[Data excerpts — start]

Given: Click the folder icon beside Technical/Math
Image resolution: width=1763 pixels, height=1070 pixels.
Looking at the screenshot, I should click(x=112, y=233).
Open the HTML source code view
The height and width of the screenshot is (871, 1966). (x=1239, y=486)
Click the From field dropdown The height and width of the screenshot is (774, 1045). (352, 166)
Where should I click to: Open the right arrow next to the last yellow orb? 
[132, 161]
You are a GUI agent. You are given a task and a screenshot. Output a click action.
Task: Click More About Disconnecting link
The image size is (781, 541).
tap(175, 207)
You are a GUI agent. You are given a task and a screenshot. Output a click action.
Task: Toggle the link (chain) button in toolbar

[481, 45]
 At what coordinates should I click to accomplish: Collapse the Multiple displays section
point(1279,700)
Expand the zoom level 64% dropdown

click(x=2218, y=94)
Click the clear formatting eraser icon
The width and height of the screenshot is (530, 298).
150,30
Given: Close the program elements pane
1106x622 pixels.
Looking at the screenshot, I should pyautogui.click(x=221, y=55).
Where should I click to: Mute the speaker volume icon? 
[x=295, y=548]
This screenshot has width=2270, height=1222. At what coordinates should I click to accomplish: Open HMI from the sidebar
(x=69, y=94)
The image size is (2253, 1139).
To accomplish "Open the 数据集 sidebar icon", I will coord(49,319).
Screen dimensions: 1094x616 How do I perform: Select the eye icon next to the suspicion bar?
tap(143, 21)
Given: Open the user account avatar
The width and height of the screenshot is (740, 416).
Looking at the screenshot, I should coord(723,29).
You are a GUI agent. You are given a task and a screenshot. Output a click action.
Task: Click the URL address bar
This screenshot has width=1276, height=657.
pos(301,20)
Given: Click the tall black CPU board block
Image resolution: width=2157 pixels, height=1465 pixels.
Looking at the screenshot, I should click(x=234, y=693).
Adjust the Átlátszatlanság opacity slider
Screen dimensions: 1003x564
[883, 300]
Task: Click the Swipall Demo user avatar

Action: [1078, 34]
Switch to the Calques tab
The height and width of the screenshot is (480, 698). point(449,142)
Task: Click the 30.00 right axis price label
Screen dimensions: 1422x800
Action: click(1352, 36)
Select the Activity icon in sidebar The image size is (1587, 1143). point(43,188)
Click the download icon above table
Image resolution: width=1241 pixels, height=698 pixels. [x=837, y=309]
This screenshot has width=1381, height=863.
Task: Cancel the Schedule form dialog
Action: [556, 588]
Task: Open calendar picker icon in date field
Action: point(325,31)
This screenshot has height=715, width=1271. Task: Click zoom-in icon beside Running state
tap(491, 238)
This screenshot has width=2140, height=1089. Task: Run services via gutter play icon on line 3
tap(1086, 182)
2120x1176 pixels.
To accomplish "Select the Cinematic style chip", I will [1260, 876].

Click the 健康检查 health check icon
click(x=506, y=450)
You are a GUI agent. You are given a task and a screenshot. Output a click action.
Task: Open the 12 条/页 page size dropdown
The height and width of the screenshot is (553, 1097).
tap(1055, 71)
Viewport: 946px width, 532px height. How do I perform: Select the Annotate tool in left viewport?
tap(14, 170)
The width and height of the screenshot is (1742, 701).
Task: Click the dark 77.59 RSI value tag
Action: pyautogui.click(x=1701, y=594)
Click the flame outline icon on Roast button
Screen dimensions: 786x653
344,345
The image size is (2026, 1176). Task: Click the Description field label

[Data excerpts — finish]

Task item
All of the records above are to be returned exactly as they stand.

Solution to this problem
Given: Click the folder icon beside Technical/Math
Image resolution: width=1763 pixels, height=1070 pixels.
Looking at the screenshot, I should click(x=112, y=233).
Open the HTML source code view
The height and width of the screenshot is (871, 1966). (x=1239, y=486)
Click the From field dropdown The height and width of the screenshot is (774, 1045). (352, 166)
Where should I click to: Open the right arrow next to the last yellow orb? 
[132, 161]
You are a GUI agent. You are given a task and a screenshot. Output a click action.
Task: Click More About Disconnecting link
The image size is (781, 541).
tap(175, 207)
You are a GUI agent. You are given a task and a screenshot. Output a click action.
Task: Toggle the link (chain) button in toolbar

[481, 45]
 At what coordinates should I click to accomplish: Collapse the Multiple displays section
point(1279,700)
Expand the zoom level 64% dropdown

click(x=2218, y=94)
Click the clear formatting eraser icon
The width and height of the screenshot is (530, 298).
150,30
Given: Close the program elements pane
1106x622 pixels.
Looking at the screenshot, I should pyautogui.click(x=221, y=55).
Where should I click to: Mute the speaker volume icon? 
[x=295, y=548]
This screenshot has width=2270, height=1222. At what coordinates should I click to accomplish: Open HMI from the sidebar
(x=69, y=94)
The image size is (2253, 1139).
To accomplish "Open the 数据集 sidebar icon", I will coord(49,319).
Screen dimensions: 1094x616 How do I perform: Select the eye icon next to the suspicion bar?
tap(143, 21)
Given: Open the user account avatar
The width and height of the screenshot is (740, 416).
Looking at the screenshot, I should coord(723,29).
You are a GUI agent. You are given a task and a screenshot. Output a click action.
Task: Click the URL address bar
This screenshot has width=1276, height=657.
pos(301,20)
Given: Click the tall black CPU board block
Image resolution: width=2157 pixels, height=1465 pixels.
Looking at the screenshot, I should click(x=234, y=693).
Adjust the Átlátszatlanság opacity slider
Screen dimensions: 1003x564
[883, 300]
Task: Click the Swipall Demo user avatar

Action: [1078, 34]
Switch to the Calques tab
The height and width of the screenshot is (480, 698). point(449,142)
Task: Click the 30.00 right axis price label
Screen dimensions: 1422x800
Action: click(1352, 36)
Select the Activity icon in sidebar The image size is (1587, 1143). point(43,188)
Click the download icon above table
Image resolution: width=1241 pixels, height=698 pixels. [x=837, y=309]
This screenshot has width=1381, height=863.
Task: Cancel the Schedule form dialog
Action: [556, 588]
Task: Open calendar picker icon in date field
Action: point(325,31)
This screenshot has height=715, width=1271. Task: Click zoom-in icon beside Running state
tap(491, 238)
This screenshot has width=2140, height=1089. Task: Run services via gutter play icon on line 3
tap(1086, 182)
2120x1176 pixels.
To accomplish "Select the Cinematic style chip", I will [1260, 876].

Click the 健康检查 health check icon
click(x=506, y=450)
You are a GUI agent. You are given a task and a screenshot. Output a click action.
Task: Open the 12 条/页 page size dropdown
The height and width of the screenshot is (553, 1097).
tap(1055, 71)
Viewport: 946px width, 532px height. How do I perform: Select the Annotate tool in left viewport?
tap(14, 170)
The width and height of the screenshot is (1742, 701).
Task: Click the dark 77.59 RSI value tag
Action: pyautogui.click(x=1701, y=594)
Click the flame outline icon on Roast button
Screen dimensions: 786x653
344,345
The image size is (2026, 1176). Task: Click the Description field label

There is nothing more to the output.